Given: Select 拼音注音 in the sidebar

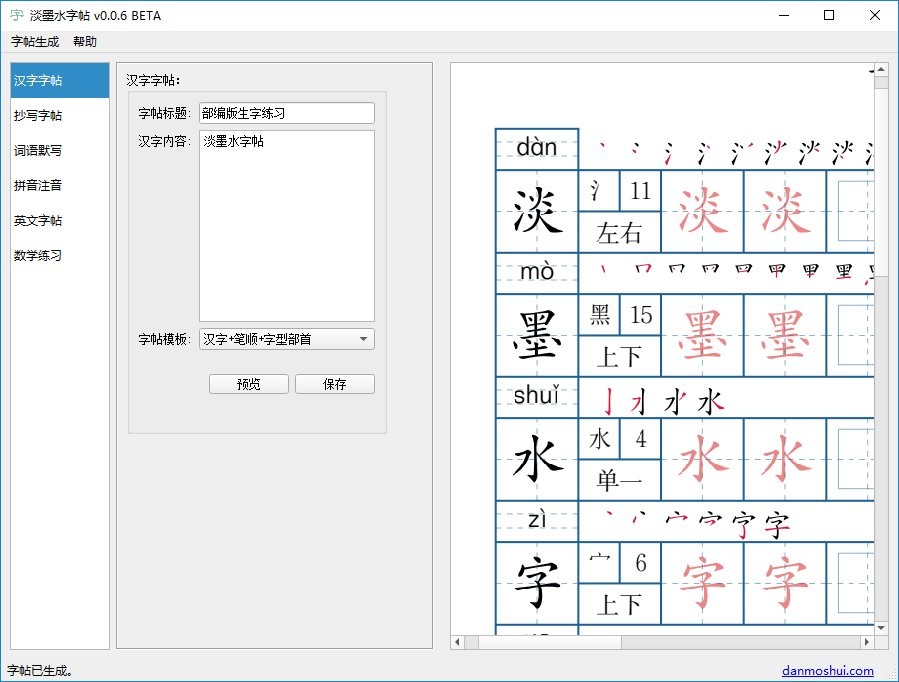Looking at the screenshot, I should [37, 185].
==================================================
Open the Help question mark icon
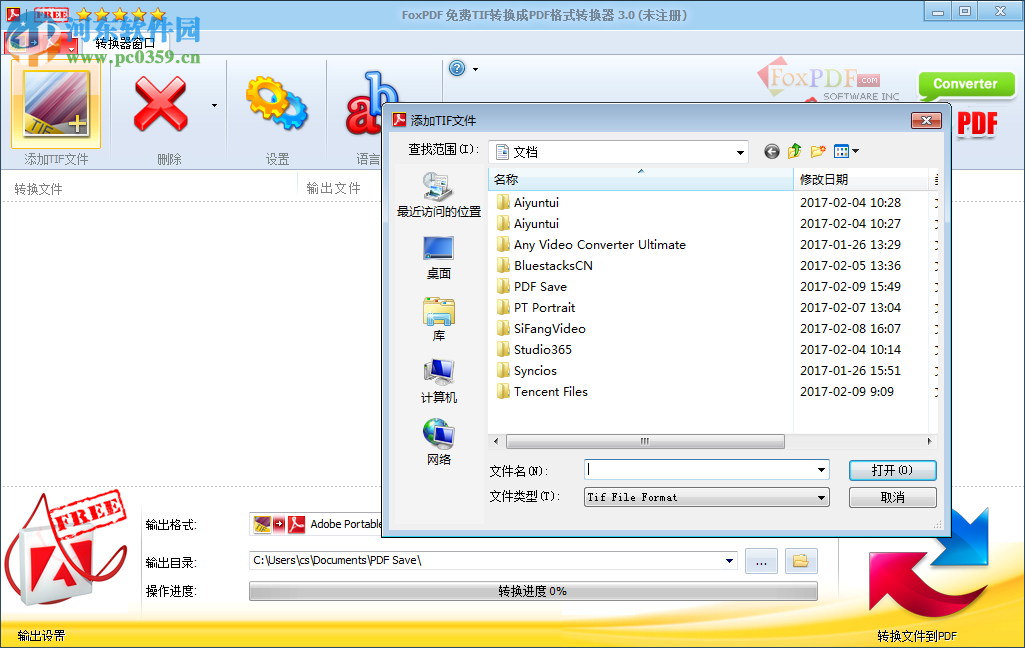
==================================================
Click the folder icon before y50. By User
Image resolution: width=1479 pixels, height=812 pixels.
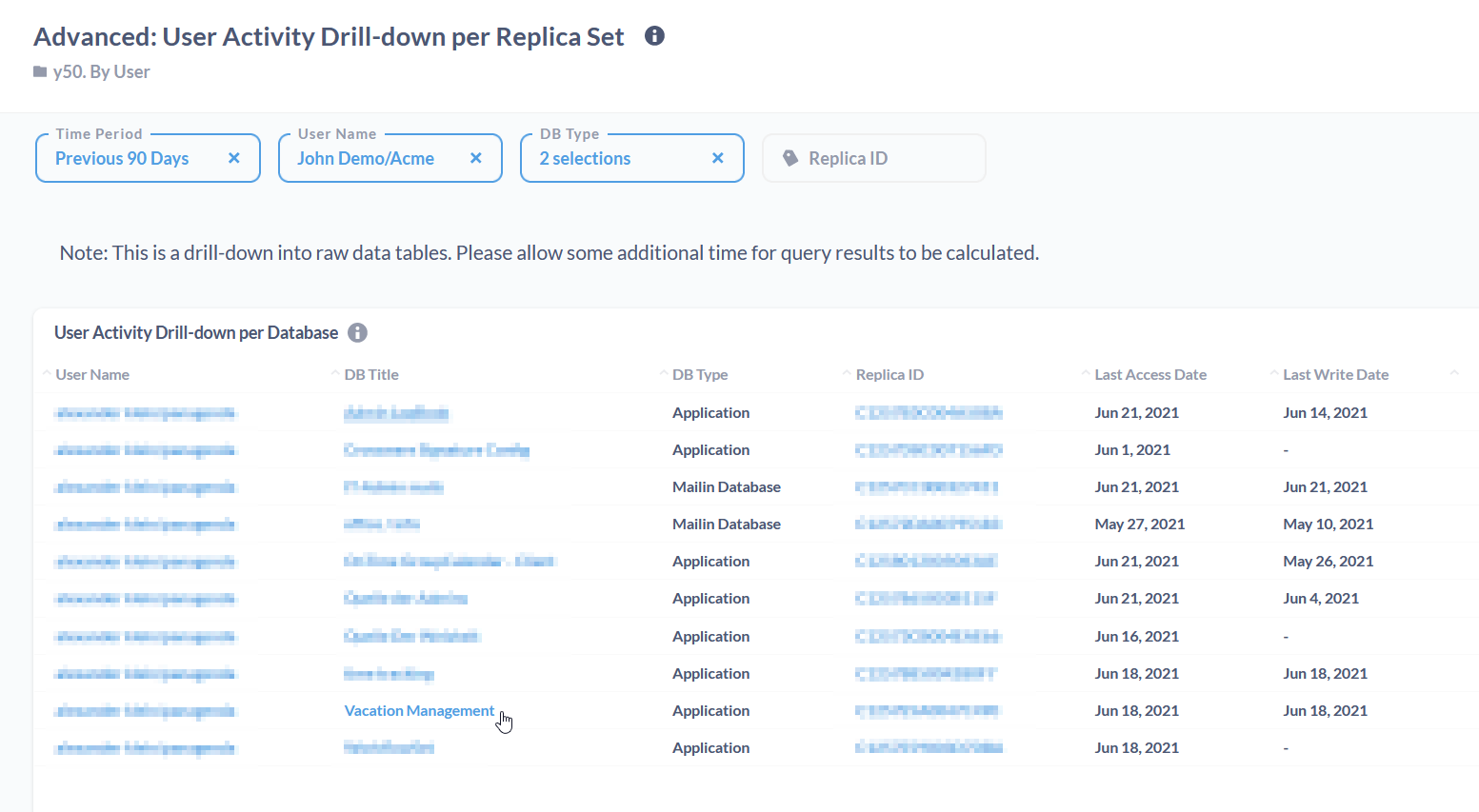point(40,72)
==================================================
*What the task requires:*
Whenever the string "icon" shows up in a line of the entries, copy that line.

*Exercise response:*
Open the Help question mark icon
Click the folder icon before y50. By User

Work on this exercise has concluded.